We watch fashion trends pretty closely because Brizo is a pretty fashion-oriented brand. When we first kicked off the brand, we wanted to fill a place in the market where no one else was and that consumers were really going after. In the research we did, people who were up on fashion cared more about their home interiors and were willing to spend more. Fashion is aspirational, an invention of one’s personality. We found that if people paid attention to their clothing, they paid attention to their homes because they viewed their interiors as reflections of them.
We’ve always considered faucets functional sculpture, and just as accessories make the outfit, Brizo is jewelry for the home. You don’t need the accessory to be the star; you’re only looking to set off the rest of the ensemble. We took a lot from fashion in that respect. We wanted some products that conveyed timelessness and some that would be more polarizing to make a statement. Some faucets we thought, “That’s going to be the little black dress of the line—it’s great for any number of occasions and every woman has it in her closet.” There are a lot of great parallels and messaging between fashion and our products.
Q: What research do you do to stay on top of fashion trends?

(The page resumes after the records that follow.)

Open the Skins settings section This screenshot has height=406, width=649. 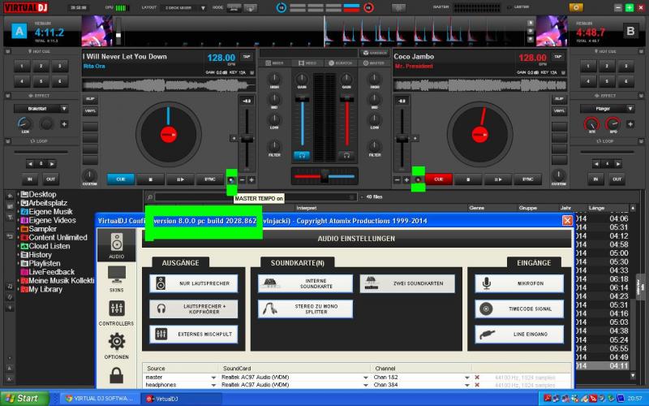click(x=116, y=278)
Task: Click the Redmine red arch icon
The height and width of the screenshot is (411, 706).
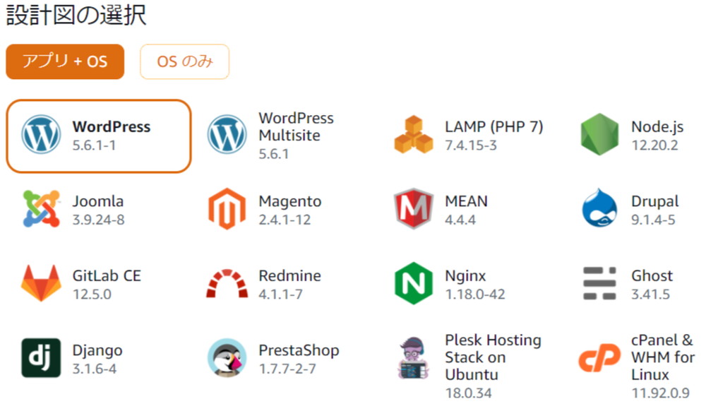Action: pos(227,284)
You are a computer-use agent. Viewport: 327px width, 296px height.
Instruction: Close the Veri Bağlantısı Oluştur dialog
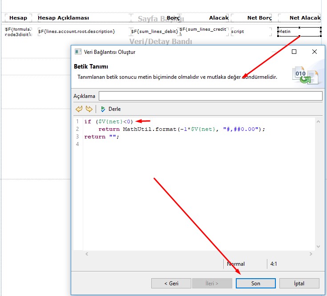tap(315, 52)
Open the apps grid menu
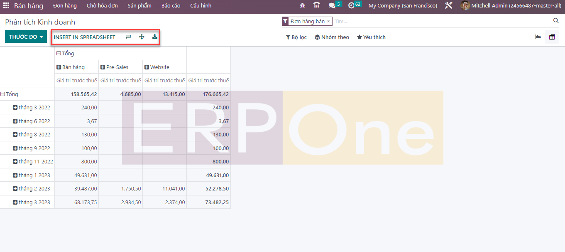This screenshot has width=565, height=252. click(6, 6)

We were an original sponsor for fashion designer Jason Wu and have been associated with him since his beginning. Our brands have grown up together. He was our first exposure inside the world of fashion. It was interesting to see the similarity between his design process and ours. We both have to satisfy certain functional requirements and some aesthetic. We both do mood boards, sketches, mock-ups and prototypes. We look for inspiration and trends. The design language is the same.

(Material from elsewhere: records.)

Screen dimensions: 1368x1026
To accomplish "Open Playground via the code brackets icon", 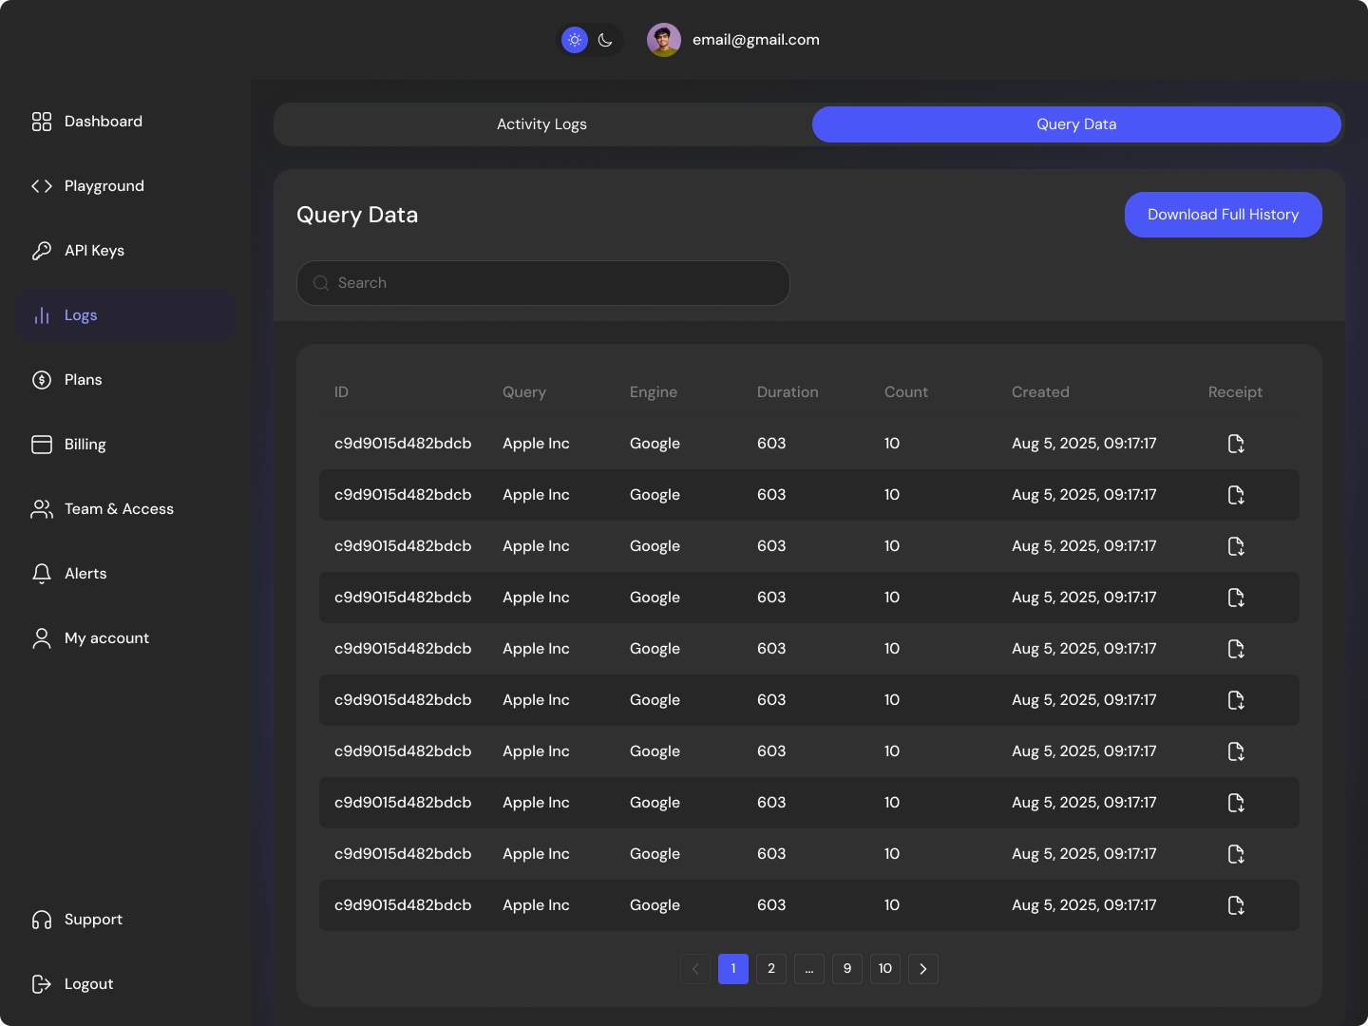I will (41, 186).
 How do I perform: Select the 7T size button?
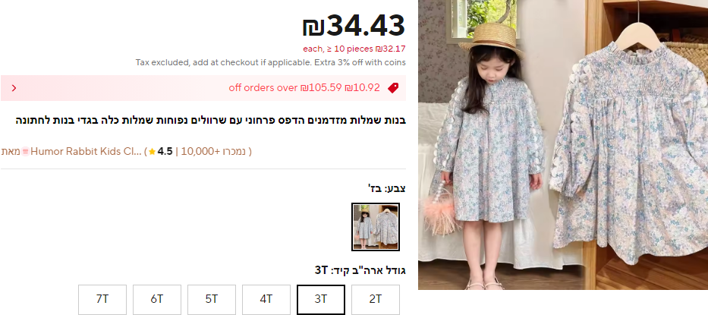pos(102,299)
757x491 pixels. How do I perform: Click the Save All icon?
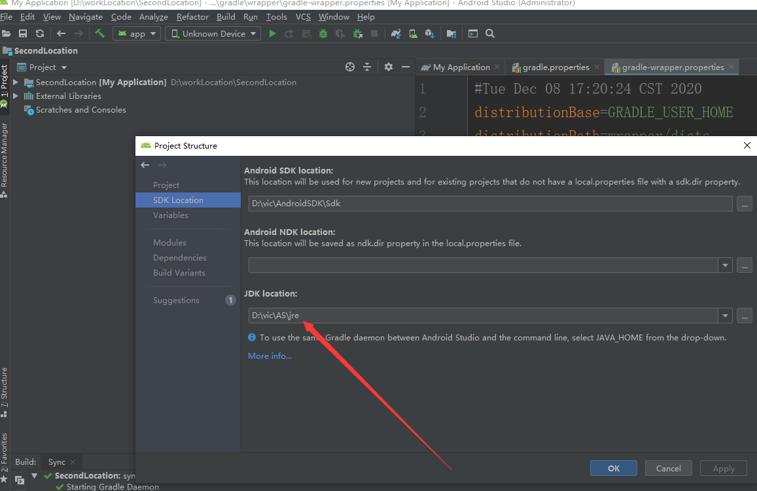pos(24,33)
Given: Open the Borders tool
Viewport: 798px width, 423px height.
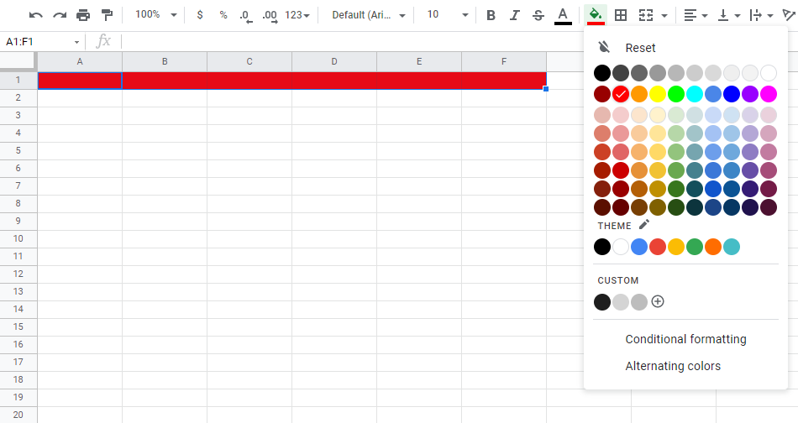Looking at the screenshot, I should tap(621, 15).
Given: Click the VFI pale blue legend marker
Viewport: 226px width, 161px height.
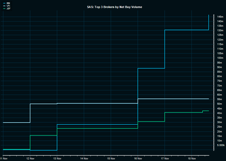Looking at the screenshot, I should point(4,6).
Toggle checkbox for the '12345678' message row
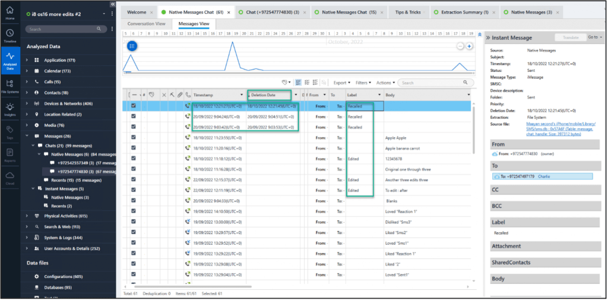 [x=134, y=158]
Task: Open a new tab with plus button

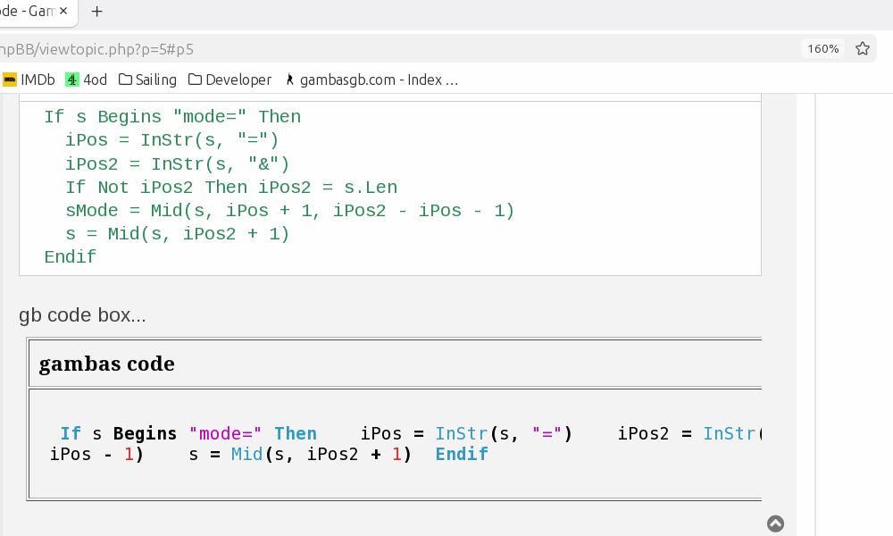Action: pyautogui.click(x=96, y=12)
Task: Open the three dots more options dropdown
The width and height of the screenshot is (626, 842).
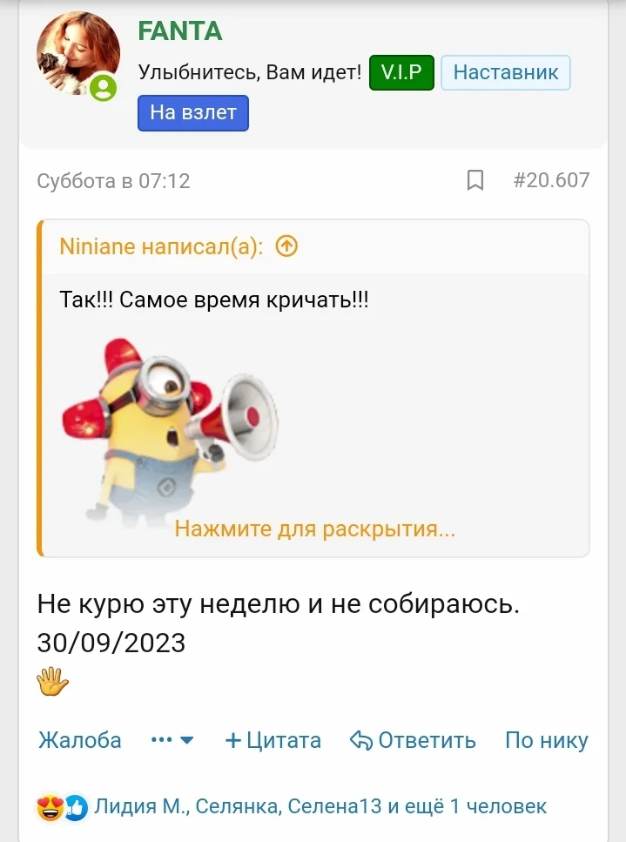Action: (x=172, y=740)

In addition to attending Jason’s fashion shows, we are there for Fashion Week and see other shows when we can. We also read a lot of fashion magazines and do a lot of Internet cruising on blogs and style sites to get things visually in front of us on a weekly basis.

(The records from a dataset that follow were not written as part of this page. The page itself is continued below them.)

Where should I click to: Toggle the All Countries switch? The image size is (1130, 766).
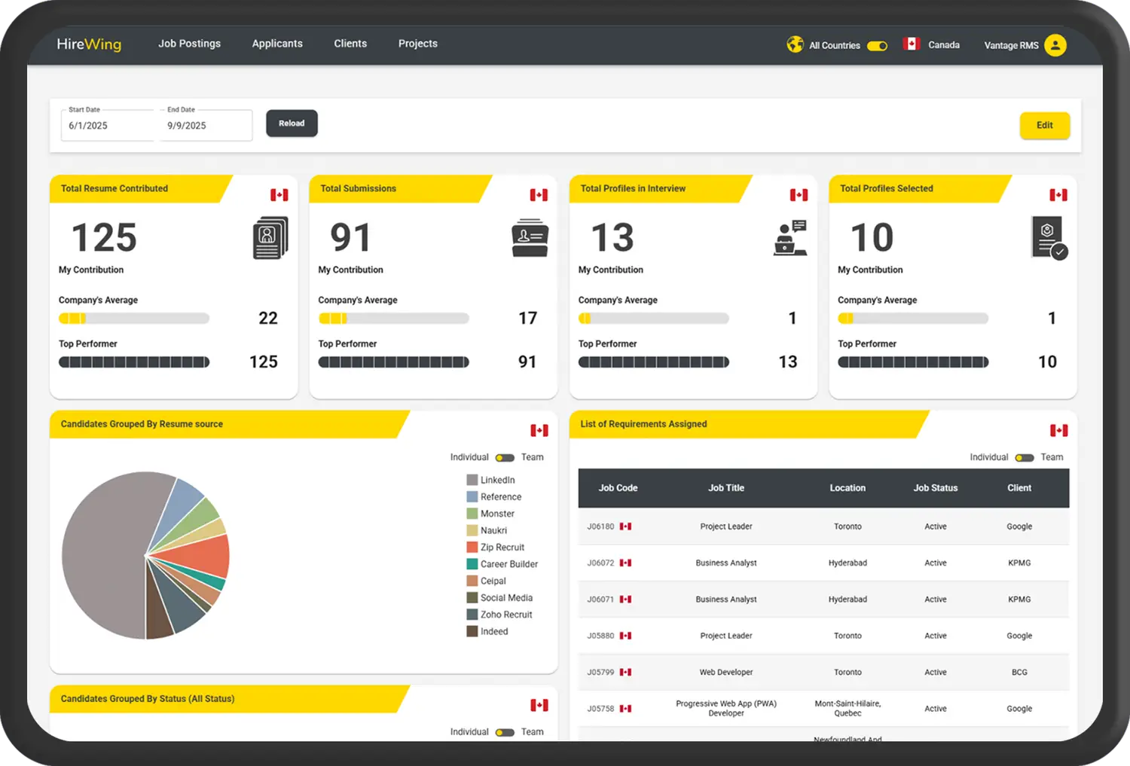pyautogui.click(x=877, y=46)
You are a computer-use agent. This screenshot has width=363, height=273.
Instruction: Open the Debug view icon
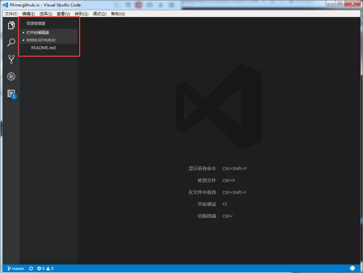point(11,76)
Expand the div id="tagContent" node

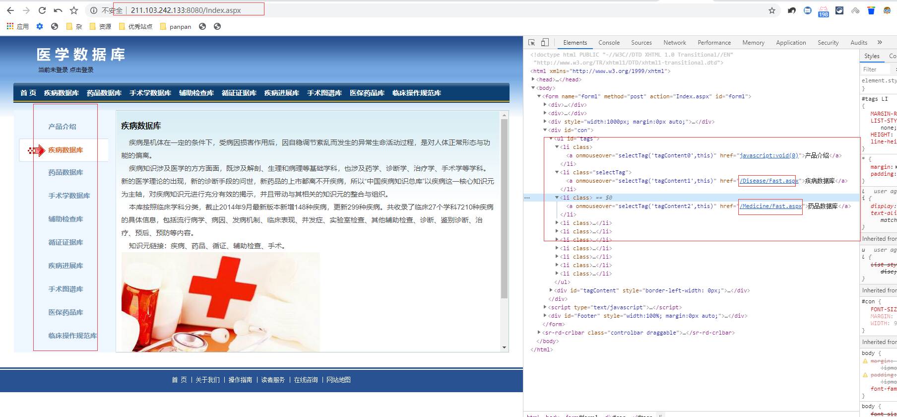tap(551, 290)
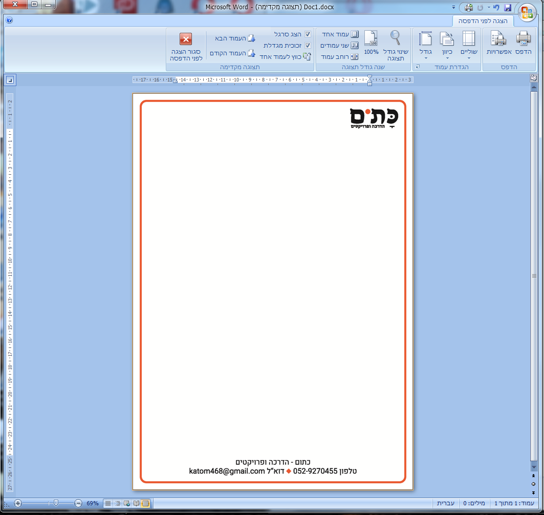544x515 pixels.
Task: Open the Page Setup dialog launcher
Action: pyautogui.click(x=416, y=67)
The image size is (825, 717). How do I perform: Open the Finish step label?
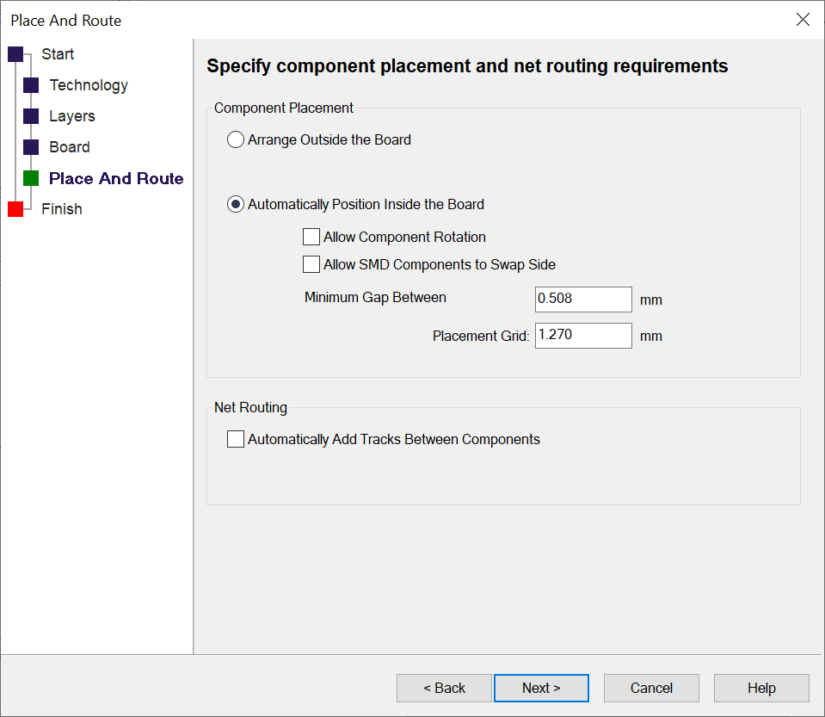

Q: How do fashion trends transition from clothing to kitchen and bath design?
A lot of times it’s not such a literal translation. It’s much more about the movement of the garment, how things are hanging. It leads you into how you want a spout to look or handle to move. A faucet may be made of a static material like metal, but it can visually move your eye around. We watch a lot of YouTube videos of runway shows to get inspired. Our Belo kitchen pull-down faucet (below)was inspired by the pose a model strikes at the end of the runway. It’s like a woman with an attitude, hips forward and head back.
Some clothes are made of such cool materials that you want to touch their sleeves. Texture is the next frontier of design in faucets. With advances in technology and materials, we are now better able to consider resin-impregnated woods, water-resistant leather, rubber derivatives and bamboo—things that feel good to your touch.
It’s also about the interaction of the faucet with the user. How will the water look and sound when it is coming out? When it hits the bottom of the basin? What will it feel like on your hands?
Q: What past fashion trends have ended up in your products?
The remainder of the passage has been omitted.